The Malta Women’s Lobby is requesting the government to reconsider its stance on a proposed EU directive on violence against women.

Malta Today reported on Thursday that, together with another 16 EU states, Malta is arguing against the European Union having competence on the prosecution of rape.

In its statement, the lobby said that despite the well-documented vulnerability of women in society to gender-based and sexual violence, the Maltese government has chosen to support the removal of rape from a proposed EU directive on violence against women and domestic violence. 

This decision, it said, stood at odds with established European legal norms.

The directive establishes a consent-based definition of rape across the EU.

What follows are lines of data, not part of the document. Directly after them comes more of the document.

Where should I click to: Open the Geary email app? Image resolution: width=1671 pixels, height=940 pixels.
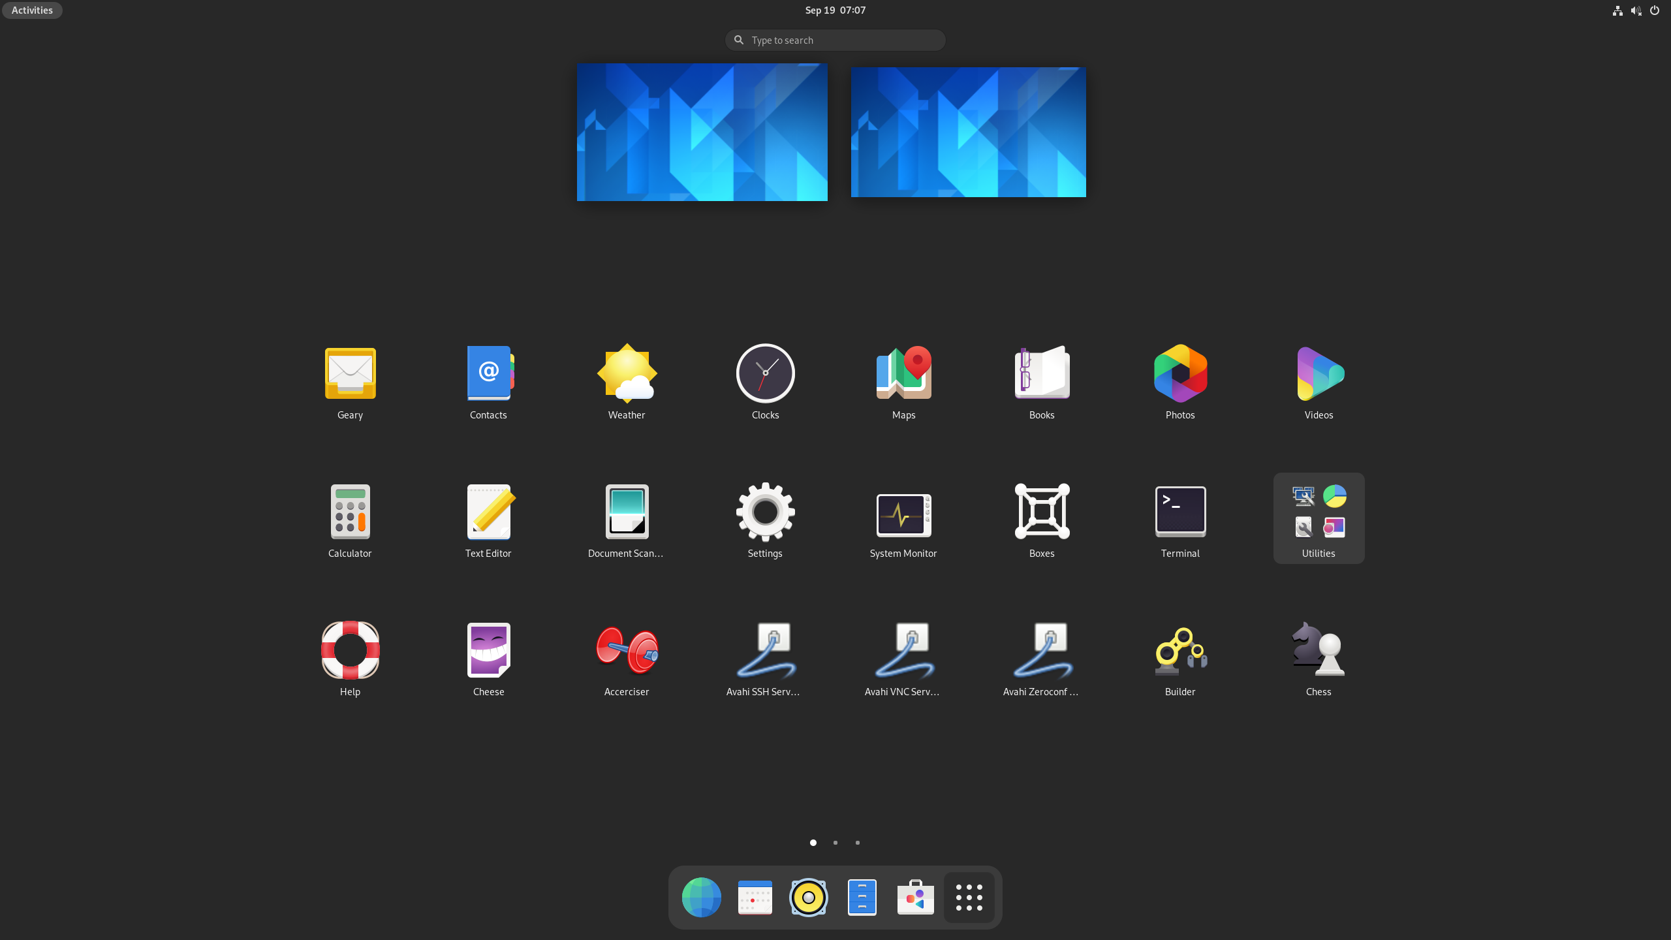(x=350, y=382)
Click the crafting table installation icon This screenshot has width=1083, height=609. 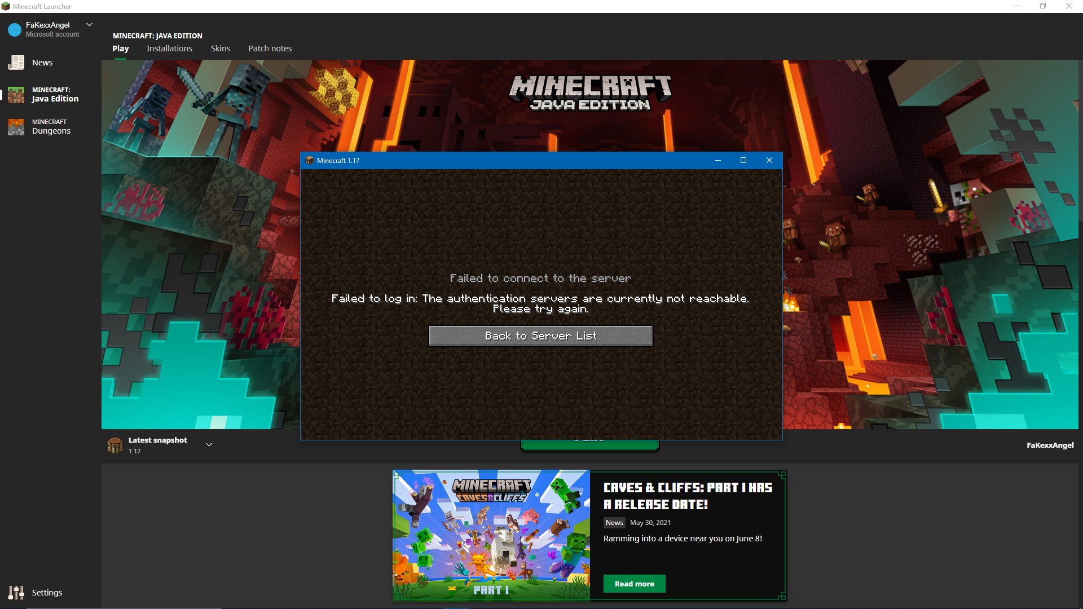pyautogui.click(x=115, y=445)
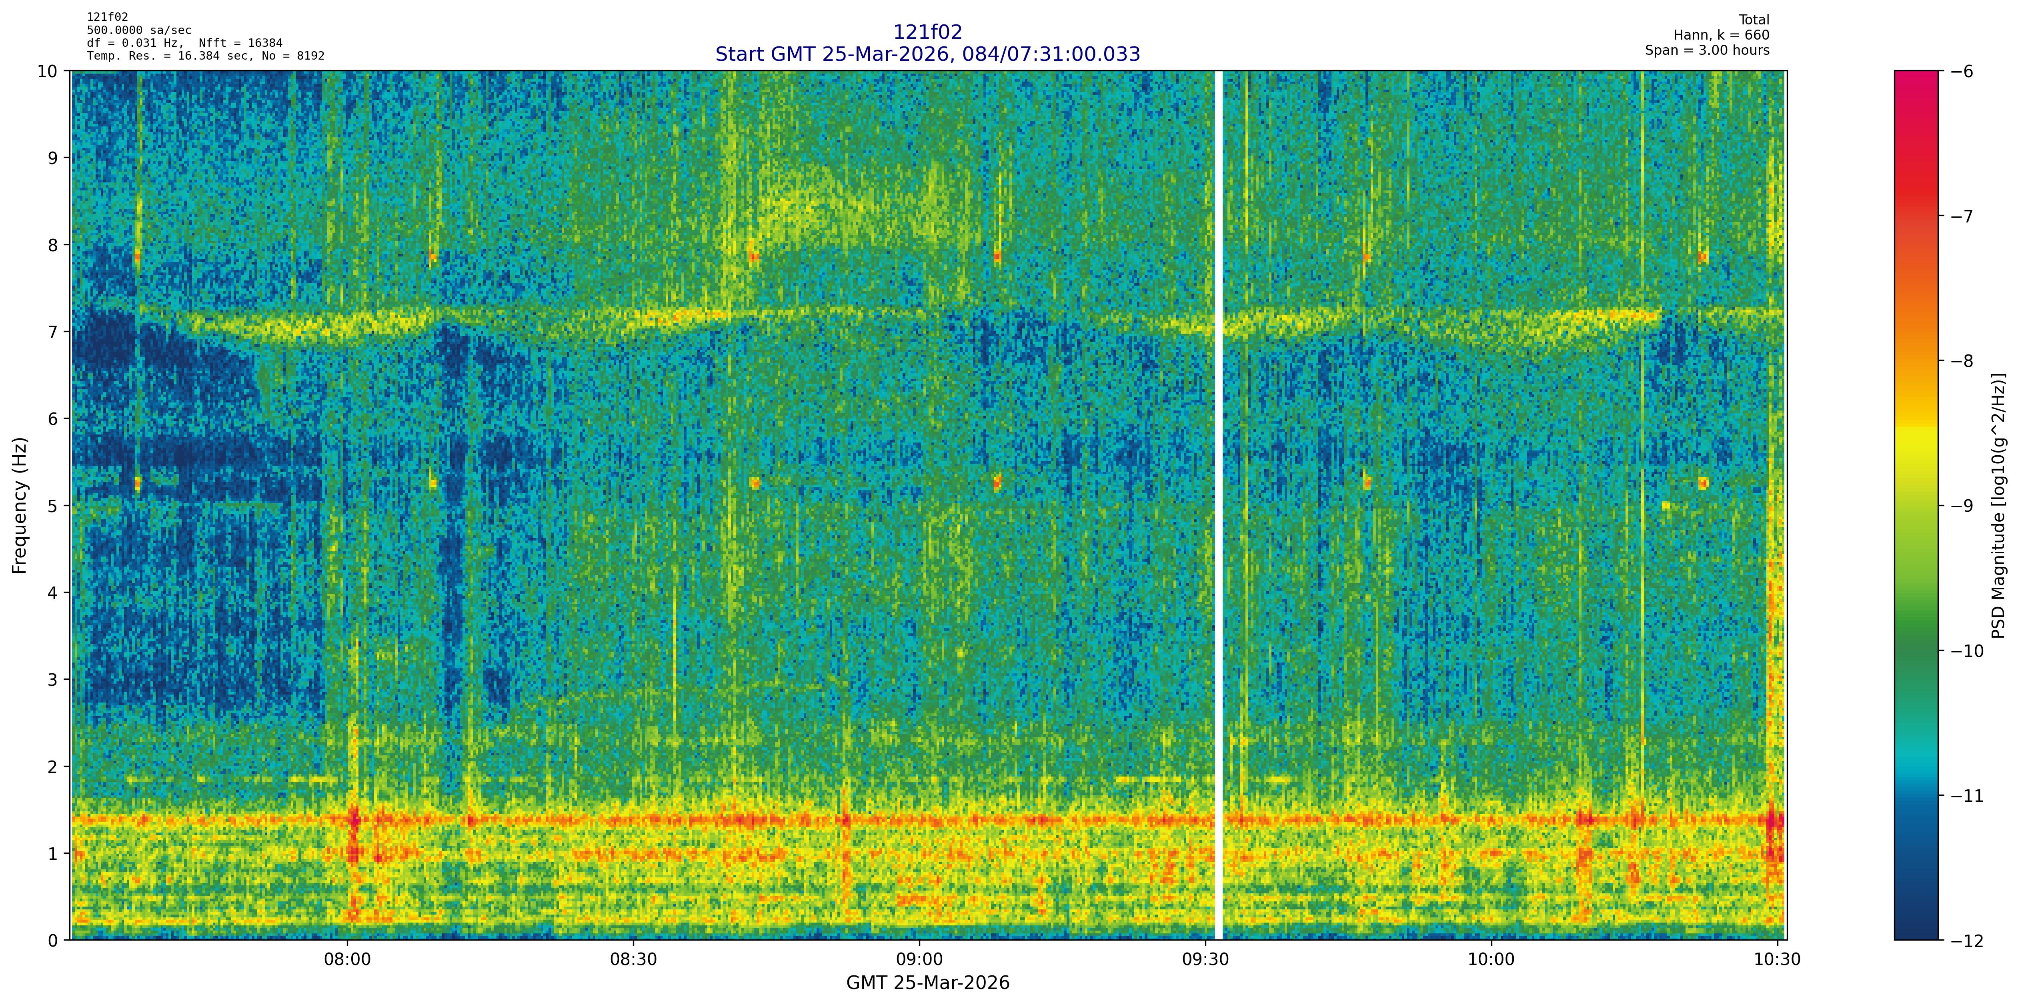The height and width of the screenshot is (1005, 2020).
Task: Click the 'Frequency (Hz)' y-axis label
Action: (x=20, y=506)
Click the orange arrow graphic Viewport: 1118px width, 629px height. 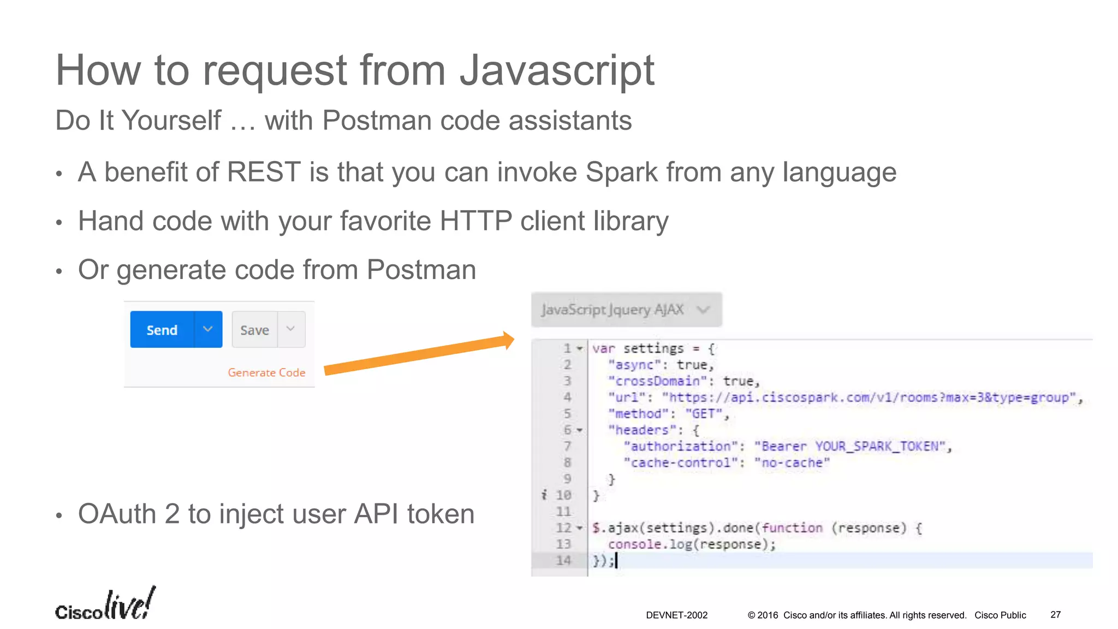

“This approach aligns with the principles of the Istanbul Convention, an international treaty aimed at combating violence against women."

Malta is a signatory of that convention, which had introduced no consent rape.

Justice Minister Jonathan Attard told Malta Today that Malta's law was in line with the proposed directive but Malta was against allowing the EU to have competence on other aspects of national law by casting a wider obligation on other member states.

The lobby argued that consent-based definition is vital, particularly given that 11 EU  states continue to predominantly define rape based on the use of force, threat, or coercion.

Such definitions have proven to be inadequate in providing comprehensive protection to victims and have often resulted in secondary victimisation, it said.

The lobby urged the government to heed the voices of women's organisations, legal associations, survivors, and the hundreds of thousands of citizens who have signed petitions in favour of a robust directive addressing violence against women.

Legal experts emphasised that their stance is grounded in legal accuracy and further bolstered by the support of European lawyers, academics, and civil society organisations, including women's advocacy groups, it said.

The lobby called on the government to advocate for the inclusion of rape in the proposed directive. Such a reconsideration would represent a significant stride towards the eradication of violence against women and the assurance of justice for victims.

“Failure to do so would further highlight the fact that women’s rights are not high on the Maltese government’s agenda, not to mention the total disrespect towards and disregard for victims of rape,” the lobby charged.